Dans Poor Things d’Alasdair Gray, les “pauvres créatures” ne sont pas celles que l’on croit. Au cœur de cette satire mordante de la société victorienne – et par extension contemporaine -, se trouvent des hommes qui, par leurs projections et leurs fantasmes, tentent de recréer l’essence même de la féminité. Une critique profonde des dynamiques de pouvoir et de possession, interrogeant la véritable nature de la création et de l’autonomie.

Bella Baxter : entre création et subversion

Elle défie, c’est le moins qu’on puisse dire, les conventions de la littérature victorienne et postmoderne : Bella Baxter, personnage central de Pauvres Créatures (Poor Things, en VO), est la création du docteur Godwin Baxter, scientifique excentrique qui a combiné le corps d’une femme noyée avec le cerveau de l’enfant qu’elle portait. Une genèse pour le moins inhabituelle qui l’érige en figure à la fois parfaitement innocente et érotiquement chargée, prête à naviguer dans le monde selon une perspective unique, tout aussi naïve que pétrie de curiosité.

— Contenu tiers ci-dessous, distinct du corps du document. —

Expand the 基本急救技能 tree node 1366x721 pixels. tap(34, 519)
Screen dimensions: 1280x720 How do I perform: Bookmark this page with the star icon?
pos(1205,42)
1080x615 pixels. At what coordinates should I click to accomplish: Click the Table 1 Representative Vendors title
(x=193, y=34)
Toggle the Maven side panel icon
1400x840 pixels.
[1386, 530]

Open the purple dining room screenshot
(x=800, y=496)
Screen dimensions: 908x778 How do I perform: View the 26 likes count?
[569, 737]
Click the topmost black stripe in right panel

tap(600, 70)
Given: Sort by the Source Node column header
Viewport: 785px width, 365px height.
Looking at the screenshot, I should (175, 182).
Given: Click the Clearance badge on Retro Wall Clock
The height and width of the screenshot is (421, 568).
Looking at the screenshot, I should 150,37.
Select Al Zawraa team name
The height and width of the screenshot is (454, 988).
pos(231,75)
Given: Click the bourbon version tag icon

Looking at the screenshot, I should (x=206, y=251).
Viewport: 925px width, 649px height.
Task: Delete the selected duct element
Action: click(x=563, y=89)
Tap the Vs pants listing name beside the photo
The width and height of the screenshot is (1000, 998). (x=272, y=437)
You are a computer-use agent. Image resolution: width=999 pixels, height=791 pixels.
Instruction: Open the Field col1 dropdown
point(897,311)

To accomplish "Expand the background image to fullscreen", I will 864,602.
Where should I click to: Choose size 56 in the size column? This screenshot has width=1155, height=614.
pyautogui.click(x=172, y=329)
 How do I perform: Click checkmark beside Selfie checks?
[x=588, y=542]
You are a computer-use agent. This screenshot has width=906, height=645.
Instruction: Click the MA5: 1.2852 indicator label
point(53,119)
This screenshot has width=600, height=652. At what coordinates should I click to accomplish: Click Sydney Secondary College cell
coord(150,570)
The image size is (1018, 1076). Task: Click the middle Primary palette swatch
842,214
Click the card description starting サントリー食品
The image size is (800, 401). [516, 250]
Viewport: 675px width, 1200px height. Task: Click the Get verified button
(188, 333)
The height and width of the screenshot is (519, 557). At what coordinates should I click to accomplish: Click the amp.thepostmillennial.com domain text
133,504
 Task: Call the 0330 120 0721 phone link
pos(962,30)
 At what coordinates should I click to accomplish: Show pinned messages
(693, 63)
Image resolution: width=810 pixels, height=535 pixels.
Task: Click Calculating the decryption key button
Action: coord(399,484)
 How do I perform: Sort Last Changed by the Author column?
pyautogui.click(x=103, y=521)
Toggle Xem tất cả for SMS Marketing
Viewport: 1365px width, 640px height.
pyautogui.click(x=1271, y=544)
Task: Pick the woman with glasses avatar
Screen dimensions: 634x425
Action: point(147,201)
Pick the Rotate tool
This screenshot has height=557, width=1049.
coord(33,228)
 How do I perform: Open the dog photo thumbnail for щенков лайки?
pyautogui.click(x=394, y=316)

Sa création pour le moins originale peut certes soulever des questions éthiques en matière de manipulation de la vie, et se faire l’écho des inquiétudes contemporaines liées au progrès scientifique et à ses implications morales. Mais c’est l’arbre qui cache la forêt : la question n’est pas tant là que dans l’exploration des thèmes de l’identité, de l’autonomie et de la condition féminine. Car Bella, dans sa confrontation avec les normes sociales et sexuelles de l’époque victorienne, entend surtout expérimenter la liberté et l’indépendance d’une manière alors rarement accessible aux femmes. Sa subversion est multiple : malgré son origine artificielle et son innocence initiale, elle démontre une grande capacité d’apprentissage, d’adaptation, et in fine, d’indépendance. En cherchant à définir sa propre identité en dehors des attentes sociales, elle questionne activement les rôles de genre et les structures de pouvoir, et met en lumière la complexité des interactions humaines, entre contrôle, désir et autonomie, tout particulièrement envers les hommes.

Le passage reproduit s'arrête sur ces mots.